Future studies should use larger samples of children with autistic traits and include a comparison group, consisting of children with other conditions (e.g., DD, intellectual disabilities) or children with no developmental concerns. This would allow the investigation of the ability of those tools to discriminate between different conditions and predict a diagnosis of autism accurately. Studies conducted in different geographical (urban and rural) and sociocultural contexts and low-resource settings are needed, to explore the unique challenges and benefits of telehealth for those populations and establish cultural sensitivity and validity. Sociocultural factors that might affect the acceptability and accuracy of the diagnostic tools should be identified through rigorous research led by a framework identified by de Leeuw and colleagues (2020). This way, diagnostic procedures could be adapted to accommodate to cultural elements and traditions and facilitate access for groups facing hardship. In addition, although most of the tools described in this review demonstrated high validity and diagnostic accuracy, for almost one out of five children, a diagnosis was either given incorrectly or missed. Therefore, studies should investigate which children are most likely to benefit from a telehealth assessment. Initial evidence suggests that preschool children (Phelps et al., 2022; Stainbrook et al., 2019), especially those with profound developmental impairment and apparent features of autism (Kryszak et al., 2022b), are more likely to receive diagnostic clarity in a telehealth assessment compared to older and medically complex children, or those with intellectual disabilities (McNally Keehn et al., 2022).

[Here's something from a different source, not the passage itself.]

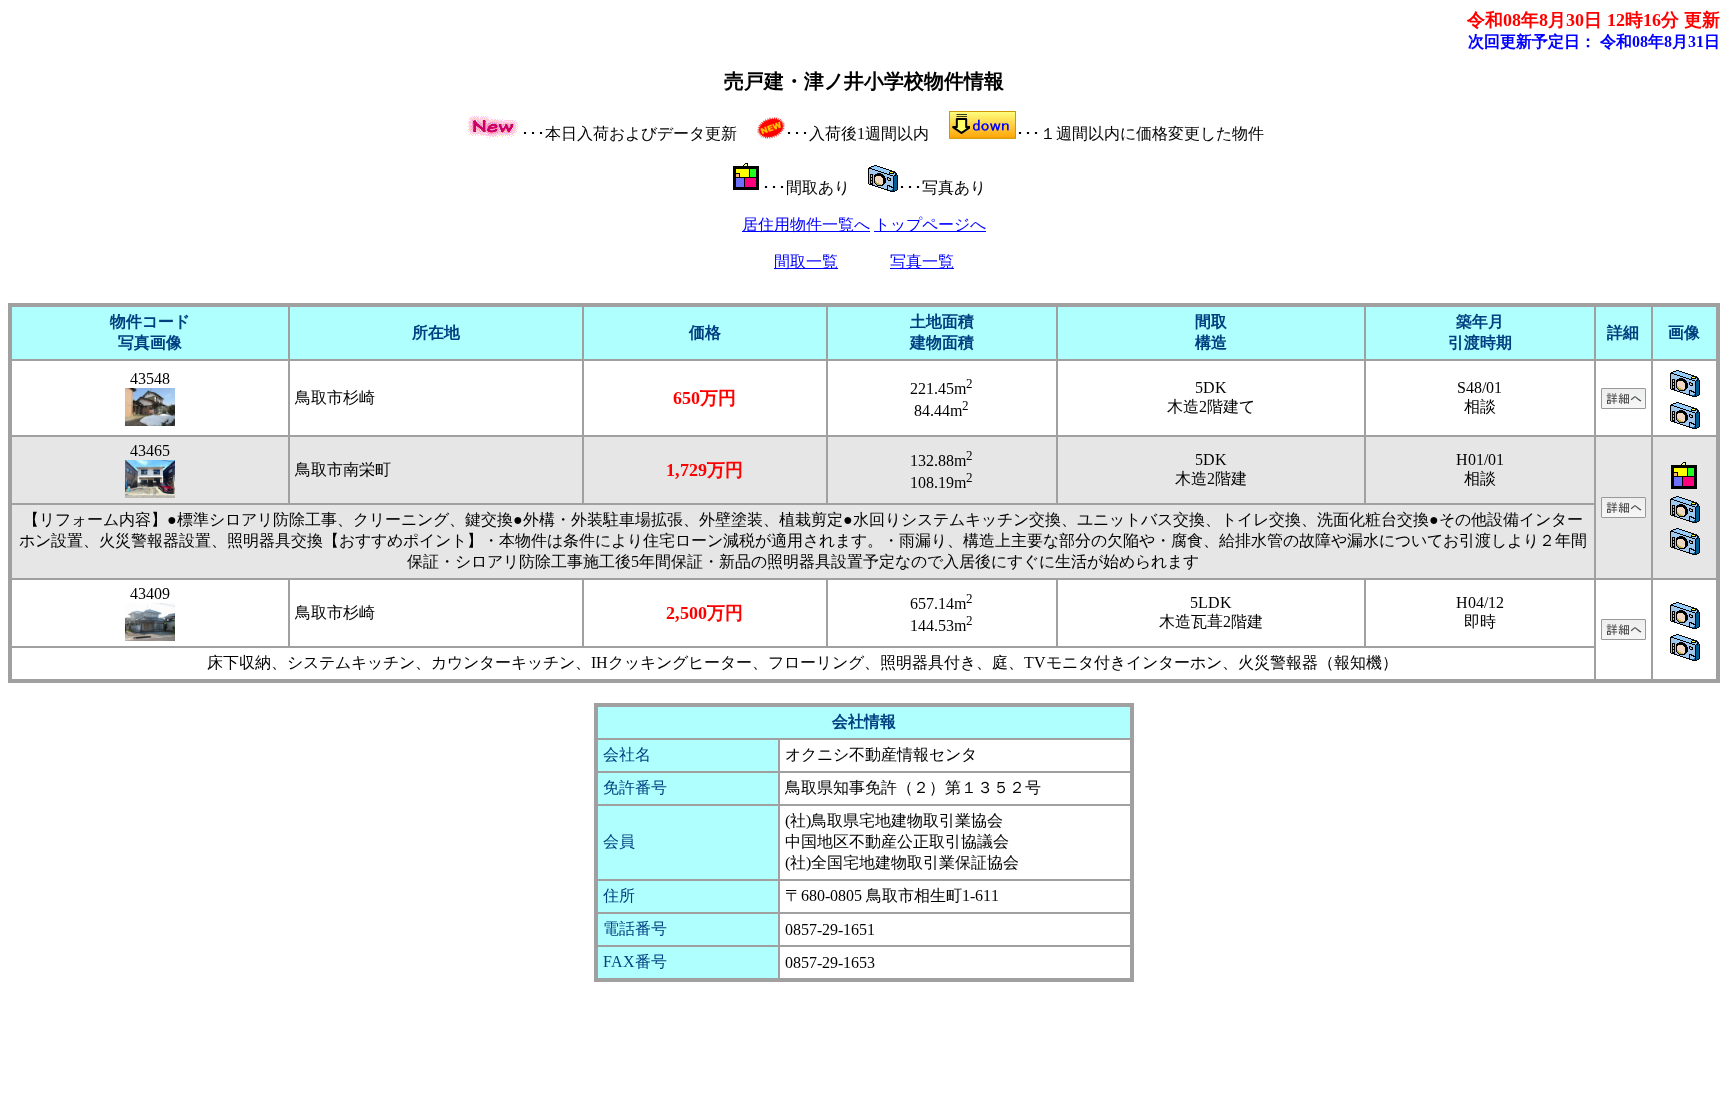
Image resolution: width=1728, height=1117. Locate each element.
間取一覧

Given that some of the tools described in this paper demonstrated high known-groups validity, it is possible that telehealth assessments for autism are more accurate and appropriate for children with a clear presentation of autism. Children with subtle or atypical symptoms can be initially identified through a virtual assessment and subsequently referred for a comprehensive in-person assessment. Lastly, detailed telehealth assessment protocols, which will ideally assess for comorbidities and other domains of functioning, should be developed.

Conclusions

Our review aimed to investigate the evidence base for the diagnostic evaluation of autism in a telehealth environment for children. The current evidence suggests that clinicians can assess children for autism via telehealth accurately and reliably. Although research in this field is still in its infancy, our findings indicate that diagnostic decisions made via telehealth highly agree with the diagnostic outcomes of care-as-usual clinical face-to-face assessments. Tools developed or adapted for virtual administration demonstrate promising validity and high diagnostic accuracy, which in some cases is comparable to that of ‘gold standard’ tools. Telehealth assessments for autism have the potential to increase neurodevelopmental services’ efficiency and improve families’ access to timely and accurate assessment.